Crisis Management in Hindsight: Cognition, Communication, Coordination, and Control


Louise K. Comfort is a professor of public and international affairs at the University of Pittsburgh. She teaches public policy analysis, information policy, organizational theory, and policy design and implementation. Her principal research interests are decision making under conditions of uncertainty. She has been the principal investigator on the Interactive, Intelligent, Spatial Information System Project since 1994.
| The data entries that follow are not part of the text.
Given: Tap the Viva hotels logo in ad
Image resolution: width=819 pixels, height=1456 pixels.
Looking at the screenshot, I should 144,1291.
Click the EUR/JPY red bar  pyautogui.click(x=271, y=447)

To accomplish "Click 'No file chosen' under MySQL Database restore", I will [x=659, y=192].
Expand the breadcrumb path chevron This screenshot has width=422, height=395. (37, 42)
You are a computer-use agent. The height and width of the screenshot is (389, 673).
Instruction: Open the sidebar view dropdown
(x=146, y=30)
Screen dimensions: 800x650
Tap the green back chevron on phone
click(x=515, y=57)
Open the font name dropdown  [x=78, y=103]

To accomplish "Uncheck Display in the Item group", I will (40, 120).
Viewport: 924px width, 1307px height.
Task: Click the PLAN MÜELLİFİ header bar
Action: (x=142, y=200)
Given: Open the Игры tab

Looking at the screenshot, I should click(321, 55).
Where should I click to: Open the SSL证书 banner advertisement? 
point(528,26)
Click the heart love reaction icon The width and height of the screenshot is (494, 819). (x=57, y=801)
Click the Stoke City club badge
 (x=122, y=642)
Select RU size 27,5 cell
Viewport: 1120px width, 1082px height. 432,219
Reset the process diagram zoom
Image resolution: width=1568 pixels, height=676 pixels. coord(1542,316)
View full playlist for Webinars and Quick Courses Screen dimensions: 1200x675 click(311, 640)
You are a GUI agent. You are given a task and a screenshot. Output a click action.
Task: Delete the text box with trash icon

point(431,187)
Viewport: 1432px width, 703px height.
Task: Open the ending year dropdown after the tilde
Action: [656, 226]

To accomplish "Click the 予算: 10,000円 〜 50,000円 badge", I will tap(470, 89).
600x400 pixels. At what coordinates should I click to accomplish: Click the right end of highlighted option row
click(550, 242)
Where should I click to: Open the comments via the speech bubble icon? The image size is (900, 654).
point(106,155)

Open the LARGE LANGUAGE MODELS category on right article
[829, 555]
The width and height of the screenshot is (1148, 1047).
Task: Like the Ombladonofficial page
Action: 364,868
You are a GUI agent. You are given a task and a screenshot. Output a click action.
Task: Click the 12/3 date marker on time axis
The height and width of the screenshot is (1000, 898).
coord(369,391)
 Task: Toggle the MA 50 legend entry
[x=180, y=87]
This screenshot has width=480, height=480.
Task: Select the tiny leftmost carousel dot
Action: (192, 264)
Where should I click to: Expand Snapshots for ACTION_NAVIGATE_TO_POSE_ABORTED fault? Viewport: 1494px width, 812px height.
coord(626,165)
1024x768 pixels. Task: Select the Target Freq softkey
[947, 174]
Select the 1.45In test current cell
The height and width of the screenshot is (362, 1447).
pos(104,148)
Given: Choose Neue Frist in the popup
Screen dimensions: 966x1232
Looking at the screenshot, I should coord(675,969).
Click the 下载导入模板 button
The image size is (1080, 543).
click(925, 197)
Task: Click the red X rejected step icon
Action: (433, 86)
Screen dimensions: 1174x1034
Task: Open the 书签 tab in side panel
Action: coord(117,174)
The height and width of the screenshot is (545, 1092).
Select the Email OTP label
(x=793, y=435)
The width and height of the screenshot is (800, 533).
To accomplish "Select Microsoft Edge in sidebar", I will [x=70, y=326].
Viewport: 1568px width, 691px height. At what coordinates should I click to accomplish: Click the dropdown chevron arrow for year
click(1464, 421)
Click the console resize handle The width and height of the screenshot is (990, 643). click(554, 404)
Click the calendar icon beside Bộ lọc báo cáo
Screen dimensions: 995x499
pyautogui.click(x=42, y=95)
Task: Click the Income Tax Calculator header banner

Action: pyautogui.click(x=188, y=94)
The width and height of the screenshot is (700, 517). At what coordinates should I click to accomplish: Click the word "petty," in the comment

This article argues that cognition is central to performance in emergency management. Cognition is defined as the capacity to recognize the degree of emerging risk to which a community is exposed and to act on that information. Using the case of Hurricane Katrina to illustrate the collapse of the standard model of emergency management without a clear focus on the role of cognition, the author reframes the concept of intergovernmental crisis management as a complex, adaptive system. That is, the system needs to adjust and adapt its performance to fit the demands of an ever-changing physical, engineered, and social environment. The terms of cognition, communication, coordination, and control are redefined in ways that fit the reality of practice in extreme events. A reframed intergovernmental crisis management system may be conceived as a dynamic interorganizational system that is characterized by four primary decision points: (1) detection of risk, (2) recognition and interpretation of risk for the immediate context, (3) communication of risk to multiple organizations in a wider region, and (4) self-organization and mobilization of a collective, community response system to reduce risk and respond to danger.